What to do:
Whenever a picture appears, omit it, and set down everything else in the records exactly.

Input data:
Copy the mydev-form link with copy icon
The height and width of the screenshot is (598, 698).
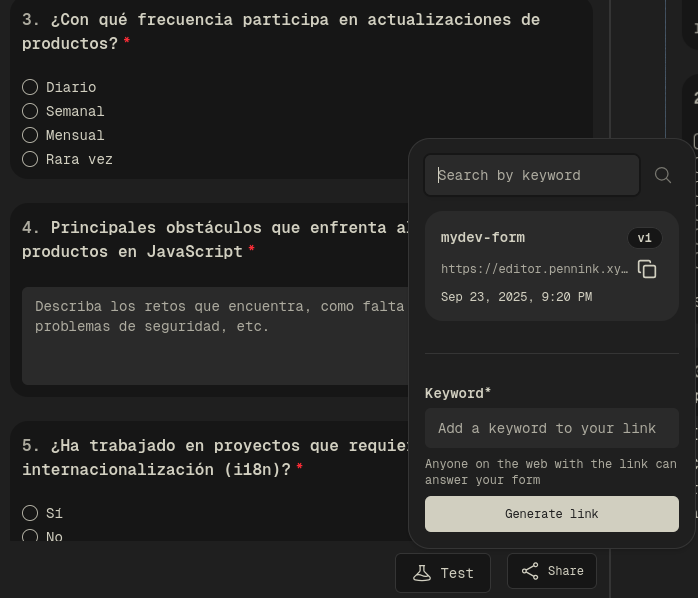click(647, 269)
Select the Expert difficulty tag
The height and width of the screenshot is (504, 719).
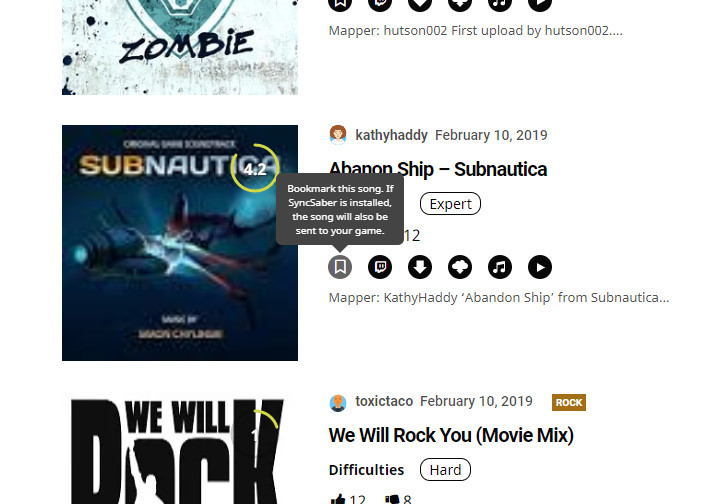point(450,204)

Solved exercise:
Copy the mydev-form link with copy icon
The height and width of the screenshot is (598, 698).
click(647, 269)
Select the Expert difficulty tag
The height and width of the screenshot is (504, 719).
point(450,204)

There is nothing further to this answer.